View Full Version : 300mm f5.6/500mm f12 Convertible Symmar

Ron Marshall
3-Feb-2006, 15:18
Could anyone tell me how sharp this lens is, and it's approximate weight?

Are there any particular downsides to convertible lenses?

Jim Rhoades
3-Feb-2006, 15:39
You just don't know how sharp it will be until you test it. And, acceptable might depend on if you enlarge or contact print. I just ran some tests with a bunch of lenses from 150 to 240 including some big name equipment. My sharpest lens that I use in 5x7 is an old 210mm Caltar S convertible made by Rodenstock. Unlike Schneider, with this lens you remove the rear. As a 210 at infinity it will cut your eye. However doing table top close up it sucks. It converts to 400 and is not bad. I use a 240/420 Schneider for 8x10 and it's fine converted, but 8x10 is contact only.

A Wollensak 13,20,25 is fine for 8x10. I have yet to test it for 4x5 and enlarging at 25".

I think it's 35.2 oz.

Steve Hamley
3-Feb-2006, 15:41


Combined it should be quite sharp, but shine a light through it and see if there's any fogging or haze.

Converted, it suffers the same as all convertible lenses because abberations are not as well corrected as with the complete lens. Consequently shooting at small stops is recommended with single cells of convertible lenses.

If you're shooting B&W, many people recommend using a dark yellow or light orange filter on the single cell. B&W contact prints would likely be acceptable, enlarged color prints taken with the single cell, maybe or maybe not depending on enlargement factor.


Ron Marshall
3-Feb-2006, 15:50
I have no experience with convertibles. Is the longer focal length achieved with the rear element attached?

Are convertibles usually sharper at their longer focal length, or is there no firm rule?

Ole Tjugen
3-Feb-2006, 16:08
1) It might be slightly less sharp at full aperture than a modern aspheric lens, but I doubt you will see any difference in less than 2x2.5m enlargements (10 x) from an 8x10" negative. At f:16 all lenses are basically equal.

2) With all convertible lenses, you remove the front element. If you wish to use the front elment alone this should be placed at the rear of the shutter. However Schneider DID recommend putting the single (rear) element in front IF the camera didn't have sufficient extension to reach focus in the normally recommended way.

"Convertibles" are always a compromise. They are sharpest when complete, but not as theoretically sharp as they could be if the manufacturer decided to drop the "convertibility". In practice here's not a lot of difference.

When converted they are just about as sharp in the center, but the sharpness falls off very dramatically toward the edges. It is often recommended to use a strong monochromatic filter when shooting converted, to alleviate the chromatic aberration.

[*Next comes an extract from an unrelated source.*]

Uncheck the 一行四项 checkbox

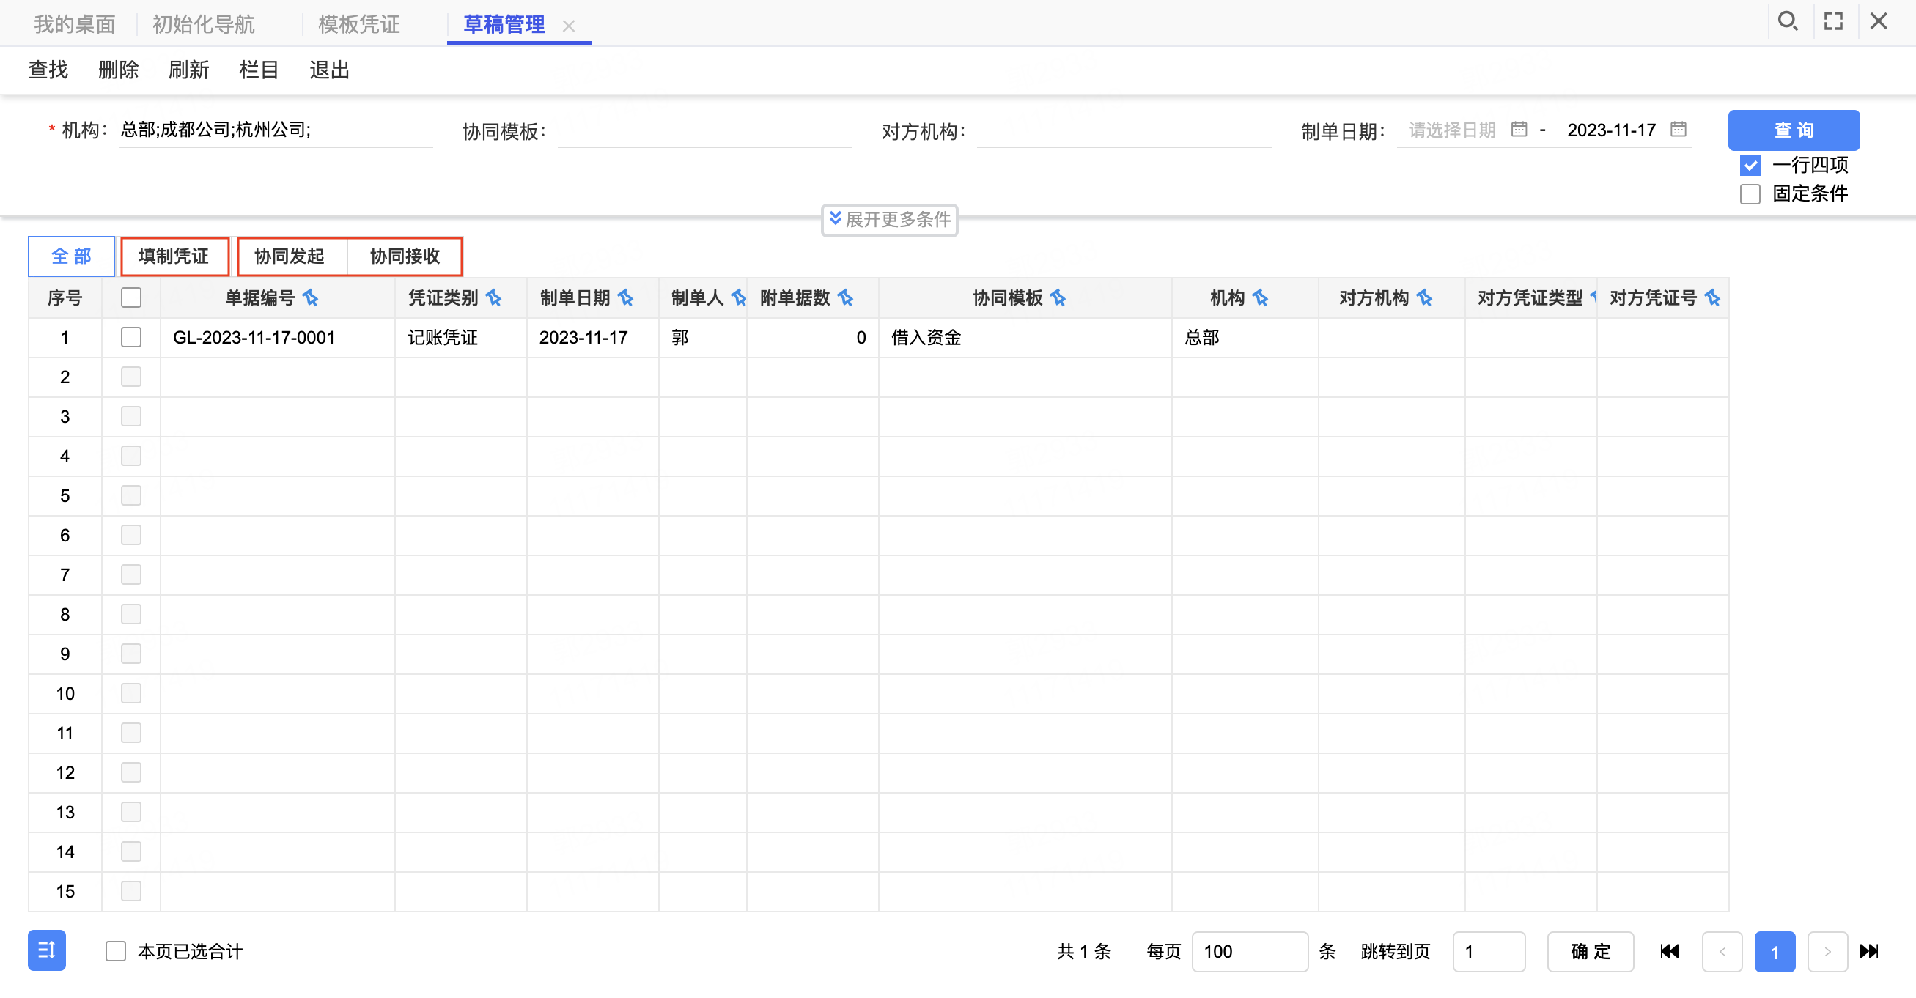point(1750,165)
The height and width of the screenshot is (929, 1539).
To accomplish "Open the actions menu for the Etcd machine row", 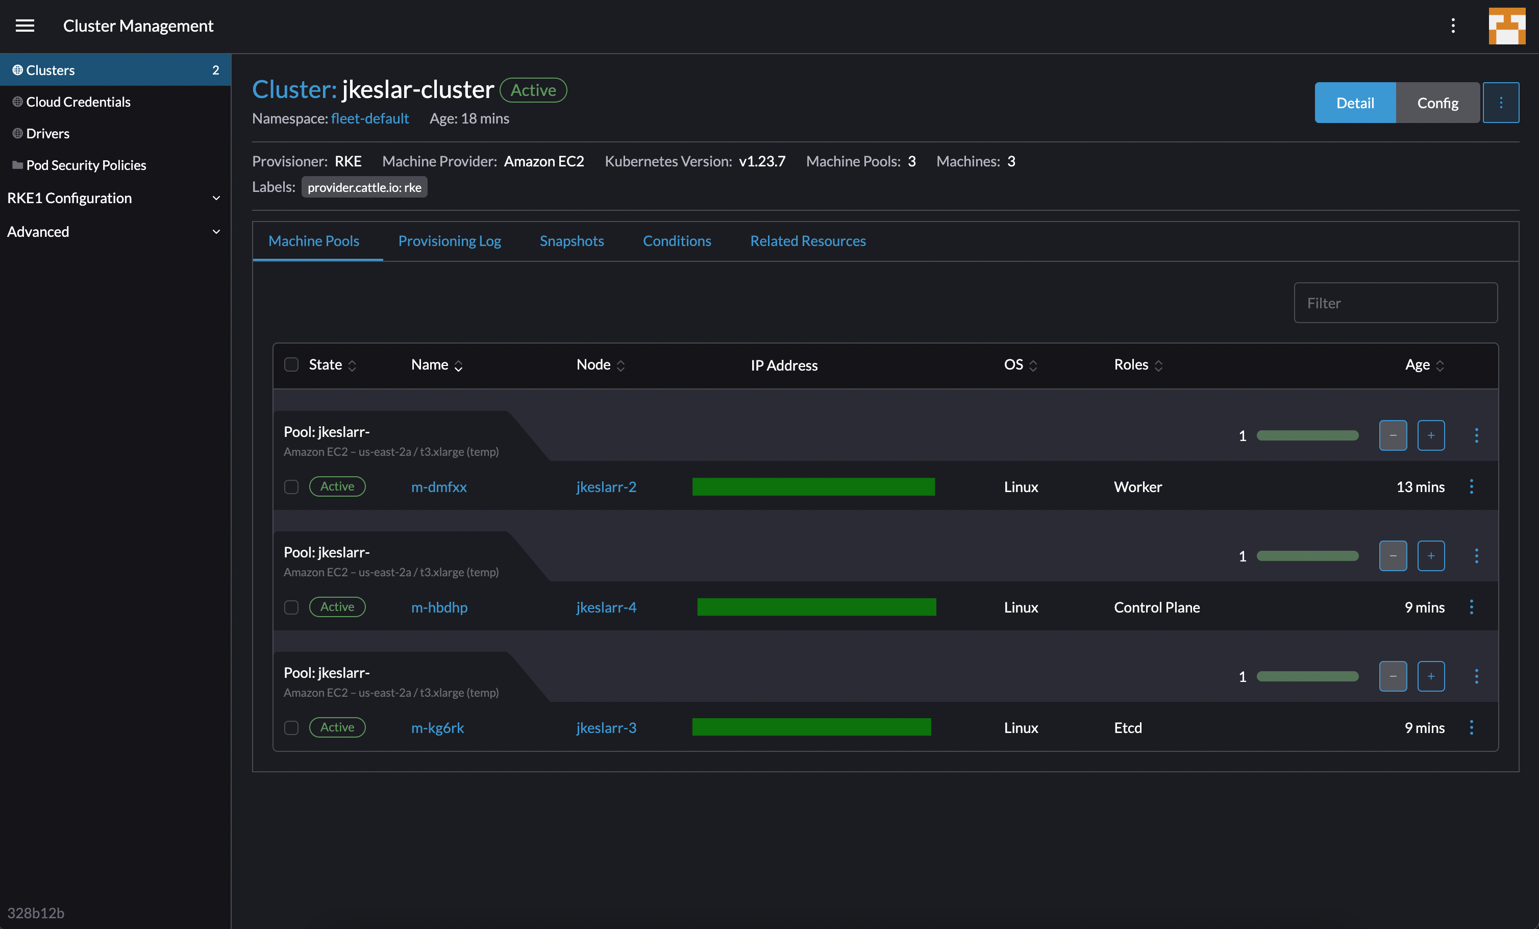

I have photos which show this very clearly - but I also have photos that are tack sharp all over, shot with the rear element of a convertible Symmar, without filters.

BTW; I have used a 150/256 on 4x5 and 5x7", a 240/420 on 5x7 and 18x24cm, and a 300/500 on 4x5 and 18x24cm (so far).

ronald lamarsh
3-Feb-2006, 18:16
My only experience is with my old 135/235 convertible symmar, which was a linhof select in a linhof shutter. I have several good images taken with this lens converted to 235 with a #15 yellow filter and it is plenty sharp for enlarging out to 16x20. Fully assembled it was as sharp as any other lens I have or have owned including my 240mm G-claron.

Ron Marshall
4-Feb-2006, 11:06
Thanks for all of the informative posts. Now I don't feel quite so lost on my ebay quest for a long lens.